Activities:
**1)** Answer these questions about the list of GRaNIE analysis scripts:
(a) Which eGRN inference tool is available only in Python/Scanpy?
(b) What does GRaNIE_batch_mode.R generate for each cluster resolution?
(c) How are the network-specific QC plots arranged in the pdf made by MergePeakGeneQCPDFs.sh?
**2)** Extend the list of GRaNIE analysis scripts, picking up after its last entry.

Selected text:

  Conversion from seurat objects to AnnData objects to permit the usage of the preprocessed datasets for eGRN inference via SCENIC+ which is only available in Python/Scanpy.

• 📄 get_fragments_from_archr.R

  Get the ATAC fragments from the ArchR projects for each dataset.

• 📄 GRaNIE_batch_mode.R

  Run GRaNIE in batch mode (across a wide range of cluster resolutions on the integrated WNN space) generating an eGRN per resolution.

• 📄 GRaNIE_specific_resolution.R

  Run GRaNIE in for a specific cluster resolution.

• 📄 GRaNIE_helper_functions.R

  Helper functions to execute GRaNIE for single-cell datasets. Functions to preprocess the data, run GRaNIE for a specific metadata column and in batch mode.

• 📄 GRaNIE_metadata.R

  Run GRaNIE pseudobulking the cells according a metadata column e.g. celltype.

• 📄 timecourse_scGRaNIE_test.R

  Run GRaNIE on the timecourse dataset for initial size tests, different cell type annotations and batch mode are utilized.

• 📄 network_enrichment_analysis.R

  Perform gene enrichment and TF enrichment analyses on a given eGRN.

• 📄 custom_peakgene_QC_plots.R

  Customize GRaNIE original code that creates the peak-gene quality control plots in a qay that different eGRNs can be analyzed at the same time.

• 📄 MergePeakGeneQCPDFs.sh

  Create a single pdf document with the final peak-gene quality control plots for different eGRNs (each network-specific QC plot in a different page)

• 📄 CRISPR_screen_GRaNIE.R

  Run GRaNIE for separate scRNA and scATAC modalities for a NPC-Neuron datasets perturbed for a set of Schizophrenia markers.

Supplied entries:
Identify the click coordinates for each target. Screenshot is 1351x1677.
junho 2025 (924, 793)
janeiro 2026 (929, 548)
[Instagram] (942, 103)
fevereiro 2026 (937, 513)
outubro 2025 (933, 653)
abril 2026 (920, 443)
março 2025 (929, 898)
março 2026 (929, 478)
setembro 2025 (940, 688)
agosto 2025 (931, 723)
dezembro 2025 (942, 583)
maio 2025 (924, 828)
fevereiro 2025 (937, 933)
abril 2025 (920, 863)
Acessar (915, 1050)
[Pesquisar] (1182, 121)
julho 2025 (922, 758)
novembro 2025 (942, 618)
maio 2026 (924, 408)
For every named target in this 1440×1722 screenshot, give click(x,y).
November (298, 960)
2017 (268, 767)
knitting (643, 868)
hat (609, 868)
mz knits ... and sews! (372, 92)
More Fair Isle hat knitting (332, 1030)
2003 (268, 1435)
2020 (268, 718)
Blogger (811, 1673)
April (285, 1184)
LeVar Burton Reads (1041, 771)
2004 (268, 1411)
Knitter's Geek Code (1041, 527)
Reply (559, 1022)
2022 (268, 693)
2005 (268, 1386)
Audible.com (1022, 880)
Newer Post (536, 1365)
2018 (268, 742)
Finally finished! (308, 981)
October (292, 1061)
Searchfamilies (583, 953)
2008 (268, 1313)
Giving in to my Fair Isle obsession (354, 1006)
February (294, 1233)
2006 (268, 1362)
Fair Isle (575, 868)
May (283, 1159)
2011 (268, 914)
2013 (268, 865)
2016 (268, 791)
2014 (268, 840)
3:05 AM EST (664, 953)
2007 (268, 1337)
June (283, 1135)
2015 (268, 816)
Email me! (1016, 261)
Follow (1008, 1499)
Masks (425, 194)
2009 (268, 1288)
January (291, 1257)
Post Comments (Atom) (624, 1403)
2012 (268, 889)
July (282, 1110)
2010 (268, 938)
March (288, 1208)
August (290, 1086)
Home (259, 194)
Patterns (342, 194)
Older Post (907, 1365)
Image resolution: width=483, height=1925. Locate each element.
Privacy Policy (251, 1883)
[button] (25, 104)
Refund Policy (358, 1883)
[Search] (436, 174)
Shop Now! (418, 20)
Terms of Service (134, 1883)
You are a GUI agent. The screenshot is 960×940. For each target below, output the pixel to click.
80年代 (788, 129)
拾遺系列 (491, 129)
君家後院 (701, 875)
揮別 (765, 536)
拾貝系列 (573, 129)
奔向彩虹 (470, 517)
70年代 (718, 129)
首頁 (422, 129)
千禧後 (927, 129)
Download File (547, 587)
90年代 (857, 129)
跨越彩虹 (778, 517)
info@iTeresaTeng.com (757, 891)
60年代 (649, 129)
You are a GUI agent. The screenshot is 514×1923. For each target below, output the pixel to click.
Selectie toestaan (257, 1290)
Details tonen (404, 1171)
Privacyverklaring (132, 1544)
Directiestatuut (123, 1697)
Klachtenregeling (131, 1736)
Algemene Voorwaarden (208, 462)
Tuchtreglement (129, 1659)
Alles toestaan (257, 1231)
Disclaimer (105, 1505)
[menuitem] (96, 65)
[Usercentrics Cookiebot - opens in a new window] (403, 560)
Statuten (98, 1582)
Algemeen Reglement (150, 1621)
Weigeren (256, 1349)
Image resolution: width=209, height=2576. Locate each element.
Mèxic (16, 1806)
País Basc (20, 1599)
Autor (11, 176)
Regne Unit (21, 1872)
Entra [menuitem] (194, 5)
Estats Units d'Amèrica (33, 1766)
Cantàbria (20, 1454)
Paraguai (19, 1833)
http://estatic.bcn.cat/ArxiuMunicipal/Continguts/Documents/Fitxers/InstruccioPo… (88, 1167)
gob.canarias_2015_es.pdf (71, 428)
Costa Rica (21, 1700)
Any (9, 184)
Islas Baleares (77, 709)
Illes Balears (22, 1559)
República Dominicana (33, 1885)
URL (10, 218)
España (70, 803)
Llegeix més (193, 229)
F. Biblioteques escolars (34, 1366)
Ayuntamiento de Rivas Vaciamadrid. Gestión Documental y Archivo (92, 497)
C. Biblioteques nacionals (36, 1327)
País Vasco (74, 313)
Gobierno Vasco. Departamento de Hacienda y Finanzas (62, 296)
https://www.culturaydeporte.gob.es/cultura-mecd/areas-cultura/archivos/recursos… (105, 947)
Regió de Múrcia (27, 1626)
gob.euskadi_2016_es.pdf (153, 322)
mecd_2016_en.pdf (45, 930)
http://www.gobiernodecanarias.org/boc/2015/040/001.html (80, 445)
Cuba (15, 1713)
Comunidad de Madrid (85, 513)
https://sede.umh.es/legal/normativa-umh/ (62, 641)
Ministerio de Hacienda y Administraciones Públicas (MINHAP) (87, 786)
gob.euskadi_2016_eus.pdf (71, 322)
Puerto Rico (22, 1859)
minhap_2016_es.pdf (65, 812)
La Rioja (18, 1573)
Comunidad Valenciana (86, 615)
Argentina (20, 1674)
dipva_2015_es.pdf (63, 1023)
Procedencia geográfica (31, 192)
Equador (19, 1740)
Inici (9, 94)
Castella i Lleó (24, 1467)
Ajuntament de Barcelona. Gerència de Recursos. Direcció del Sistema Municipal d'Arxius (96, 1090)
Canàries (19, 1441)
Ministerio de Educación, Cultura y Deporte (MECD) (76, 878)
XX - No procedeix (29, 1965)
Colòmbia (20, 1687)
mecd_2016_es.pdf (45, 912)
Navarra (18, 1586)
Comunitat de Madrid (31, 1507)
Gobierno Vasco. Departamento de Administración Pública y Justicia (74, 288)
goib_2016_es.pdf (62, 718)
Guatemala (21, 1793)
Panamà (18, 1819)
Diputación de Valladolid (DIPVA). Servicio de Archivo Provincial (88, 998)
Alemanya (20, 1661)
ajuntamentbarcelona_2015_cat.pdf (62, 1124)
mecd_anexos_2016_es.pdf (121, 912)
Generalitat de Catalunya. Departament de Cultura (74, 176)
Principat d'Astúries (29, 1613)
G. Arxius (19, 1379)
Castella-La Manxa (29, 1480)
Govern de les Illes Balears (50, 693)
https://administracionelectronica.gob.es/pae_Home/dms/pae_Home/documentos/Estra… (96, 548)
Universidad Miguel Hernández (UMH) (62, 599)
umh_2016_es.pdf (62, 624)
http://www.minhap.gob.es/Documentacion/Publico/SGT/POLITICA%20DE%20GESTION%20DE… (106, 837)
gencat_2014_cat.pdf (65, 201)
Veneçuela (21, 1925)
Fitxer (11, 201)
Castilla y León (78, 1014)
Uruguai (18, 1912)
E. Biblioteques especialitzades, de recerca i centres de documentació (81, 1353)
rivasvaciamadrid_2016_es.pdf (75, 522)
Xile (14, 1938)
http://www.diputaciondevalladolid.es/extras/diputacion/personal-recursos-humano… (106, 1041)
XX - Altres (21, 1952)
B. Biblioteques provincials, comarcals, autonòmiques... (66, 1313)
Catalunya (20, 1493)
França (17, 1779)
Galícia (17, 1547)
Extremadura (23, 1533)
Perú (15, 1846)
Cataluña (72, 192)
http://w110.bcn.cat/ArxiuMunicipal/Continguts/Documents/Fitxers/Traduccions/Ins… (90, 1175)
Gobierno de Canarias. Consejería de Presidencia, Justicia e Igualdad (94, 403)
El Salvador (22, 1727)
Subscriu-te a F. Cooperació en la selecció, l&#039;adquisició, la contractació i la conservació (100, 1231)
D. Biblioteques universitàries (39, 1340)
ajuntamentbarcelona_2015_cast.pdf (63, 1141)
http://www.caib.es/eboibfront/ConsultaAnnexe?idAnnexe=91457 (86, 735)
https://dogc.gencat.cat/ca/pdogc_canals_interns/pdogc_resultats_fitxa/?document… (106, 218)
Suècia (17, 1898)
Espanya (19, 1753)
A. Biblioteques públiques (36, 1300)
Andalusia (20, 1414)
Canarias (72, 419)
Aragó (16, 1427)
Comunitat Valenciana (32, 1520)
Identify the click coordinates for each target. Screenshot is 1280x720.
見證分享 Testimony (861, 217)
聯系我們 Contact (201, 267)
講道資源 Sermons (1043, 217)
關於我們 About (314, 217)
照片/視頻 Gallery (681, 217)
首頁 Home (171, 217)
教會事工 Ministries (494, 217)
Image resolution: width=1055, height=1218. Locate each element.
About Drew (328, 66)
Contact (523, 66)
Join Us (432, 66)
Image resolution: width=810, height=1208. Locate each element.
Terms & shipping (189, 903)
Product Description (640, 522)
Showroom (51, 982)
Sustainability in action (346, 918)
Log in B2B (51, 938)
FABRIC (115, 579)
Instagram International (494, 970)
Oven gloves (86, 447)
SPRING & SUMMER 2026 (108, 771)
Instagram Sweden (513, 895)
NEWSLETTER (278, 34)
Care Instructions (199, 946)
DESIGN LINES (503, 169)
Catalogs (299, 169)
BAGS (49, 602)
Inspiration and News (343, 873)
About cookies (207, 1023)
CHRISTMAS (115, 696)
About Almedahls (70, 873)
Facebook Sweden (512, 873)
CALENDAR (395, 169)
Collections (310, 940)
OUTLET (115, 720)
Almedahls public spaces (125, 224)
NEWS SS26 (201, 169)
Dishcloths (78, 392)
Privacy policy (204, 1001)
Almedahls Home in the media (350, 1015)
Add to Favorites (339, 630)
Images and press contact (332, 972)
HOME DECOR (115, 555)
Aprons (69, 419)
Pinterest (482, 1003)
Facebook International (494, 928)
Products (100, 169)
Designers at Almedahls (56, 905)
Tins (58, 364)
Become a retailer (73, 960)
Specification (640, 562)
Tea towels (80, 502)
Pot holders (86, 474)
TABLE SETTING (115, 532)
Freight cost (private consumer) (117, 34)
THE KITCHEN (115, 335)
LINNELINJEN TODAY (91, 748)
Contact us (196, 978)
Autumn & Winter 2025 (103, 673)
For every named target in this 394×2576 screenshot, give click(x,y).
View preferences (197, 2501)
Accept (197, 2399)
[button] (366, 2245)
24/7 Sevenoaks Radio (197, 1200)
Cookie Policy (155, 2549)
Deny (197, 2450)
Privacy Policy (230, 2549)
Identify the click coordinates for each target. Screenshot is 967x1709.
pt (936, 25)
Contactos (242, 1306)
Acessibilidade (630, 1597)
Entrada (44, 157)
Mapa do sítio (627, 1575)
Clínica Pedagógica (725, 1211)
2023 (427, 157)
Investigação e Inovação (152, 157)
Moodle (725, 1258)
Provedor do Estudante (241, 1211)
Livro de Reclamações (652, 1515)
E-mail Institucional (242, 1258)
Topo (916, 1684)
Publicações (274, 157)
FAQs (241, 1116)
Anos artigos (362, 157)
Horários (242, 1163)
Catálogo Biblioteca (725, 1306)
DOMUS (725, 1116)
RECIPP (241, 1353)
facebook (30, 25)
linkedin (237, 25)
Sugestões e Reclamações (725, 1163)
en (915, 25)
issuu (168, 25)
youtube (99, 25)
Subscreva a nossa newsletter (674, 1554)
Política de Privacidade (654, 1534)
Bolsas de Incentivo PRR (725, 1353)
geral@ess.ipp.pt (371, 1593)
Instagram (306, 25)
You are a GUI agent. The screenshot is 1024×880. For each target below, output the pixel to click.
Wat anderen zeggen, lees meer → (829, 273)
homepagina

Results for the exercise:
**1)**
(a) SCENIC+.
(b) An eGRN.
(c) Each network-specific QC plot is on a different page of a single pdf document.

**2)**
• Validations

• 📄 ChiPSeq_setup.R

  ChiP-seq data preprocessing.

• 📄 ChiPSeq_validation.R

  Validation of network TF-peak links with preprocessed ChiP-Seq data.

• 📄 pcHiC_setup.R

  Promoter capture Hi-C data preprocessing.

• 📄 pcHiC_validation.R

  Validation of network peak-gene links with preprocessed promoter capture Hi-C data.

• 📄 eQTL_enrichment.R

  eQTL preprocessing and enrichment / validation analysis on network peak-gene links.

• 📄 GRN_validation_analyses.R

  Integration and visualization of networks validation.

• GRaNPA

• 📄 GRaNPA_network_evalutation.R

  Networks evaluation for predicting cell-type-specific DGE using GRaNPA.

• 📄 RNA_preprocessing_DGE_analysis.R

  Bulk RNA preprocessing and DGE analysis from an independent hiPSC to Neuron time course dataset.

• eGRN Analyses

• 📄 Network_visualizations.R

  Visualization of a GRaNIE network and TF/Gene enichment analyses.

• 📄 celltype_GRNstats_comparison.R

  Comparison of the effects of different cell-type annotations on GRaNIE networks.

• 📄 pearson_vs_spearman_analysis.R

  In depth study of pearson and spearman correlation algorithms for links inference in GRaNIE.

• 📄 extensive_GRaNIE_networks_analyses.R

  GRaNIE networks analyses based on pseudobulking resolutions, overlaps on links across resolutions, networks general stats, pcHi-C validations, robust links and pcHI-C validated links relationhsip, and further pearson vs spearman correlation analysis.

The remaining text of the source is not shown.